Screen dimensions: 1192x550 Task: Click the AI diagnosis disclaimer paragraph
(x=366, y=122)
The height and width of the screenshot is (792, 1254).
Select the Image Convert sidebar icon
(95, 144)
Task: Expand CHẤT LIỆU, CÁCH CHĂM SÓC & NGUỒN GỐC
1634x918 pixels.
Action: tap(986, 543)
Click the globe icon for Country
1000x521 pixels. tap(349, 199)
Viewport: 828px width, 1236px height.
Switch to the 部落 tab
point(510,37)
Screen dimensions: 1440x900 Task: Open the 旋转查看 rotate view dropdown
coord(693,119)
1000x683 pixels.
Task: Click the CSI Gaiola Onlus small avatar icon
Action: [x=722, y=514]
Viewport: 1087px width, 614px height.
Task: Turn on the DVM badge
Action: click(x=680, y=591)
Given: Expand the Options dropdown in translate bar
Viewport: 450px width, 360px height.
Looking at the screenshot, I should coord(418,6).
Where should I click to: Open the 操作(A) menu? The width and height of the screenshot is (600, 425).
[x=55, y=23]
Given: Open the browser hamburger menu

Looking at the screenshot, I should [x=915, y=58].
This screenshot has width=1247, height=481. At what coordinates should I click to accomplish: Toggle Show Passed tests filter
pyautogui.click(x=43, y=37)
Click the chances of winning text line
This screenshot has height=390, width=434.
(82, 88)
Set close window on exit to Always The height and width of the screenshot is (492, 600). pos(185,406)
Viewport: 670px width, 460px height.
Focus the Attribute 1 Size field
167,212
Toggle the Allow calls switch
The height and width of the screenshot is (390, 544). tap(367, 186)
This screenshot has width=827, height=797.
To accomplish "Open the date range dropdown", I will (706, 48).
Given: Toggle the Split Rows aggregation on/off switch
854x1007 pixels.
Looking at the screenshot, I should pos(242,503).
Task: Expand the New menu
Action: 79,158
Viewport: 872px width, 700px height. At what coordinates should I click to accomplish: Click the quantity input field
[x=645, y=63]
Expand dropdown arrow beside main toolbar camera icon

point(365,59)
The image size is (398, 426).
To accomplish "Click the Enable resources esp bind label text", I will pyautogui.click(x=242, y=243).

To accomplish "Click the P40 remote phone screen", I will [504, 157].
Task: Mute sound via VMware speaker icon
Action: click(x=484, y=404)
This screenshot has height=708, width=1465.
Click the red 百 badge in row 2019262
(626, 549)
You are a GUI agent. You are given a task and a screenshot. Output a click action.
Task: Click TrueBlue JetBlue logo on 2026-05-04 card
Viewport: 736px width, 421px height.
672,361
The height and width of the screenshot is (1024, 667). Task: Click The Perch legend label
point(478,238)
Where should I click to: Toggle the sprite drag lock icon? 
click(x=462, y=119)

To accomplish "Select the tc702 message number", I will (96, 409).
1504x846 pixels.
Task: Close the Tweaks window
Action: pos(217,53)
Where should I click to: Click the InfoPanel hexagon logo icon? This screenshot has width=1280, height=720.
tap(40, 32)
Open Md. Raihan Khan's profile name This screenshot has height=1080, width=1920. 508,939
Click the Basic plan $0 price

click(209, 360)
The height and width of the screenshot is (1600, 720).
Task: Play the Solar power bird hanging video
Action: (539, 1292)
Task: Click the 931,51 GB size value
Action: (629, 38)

::::

## What the task asks
Whenever a line of the material holds the word "text", copy it out.

## Your solution
Click the chances of winning text line
To accomplish "Click the Enable resources esp bind label text", I will pyautogui.click(x=242, y=243).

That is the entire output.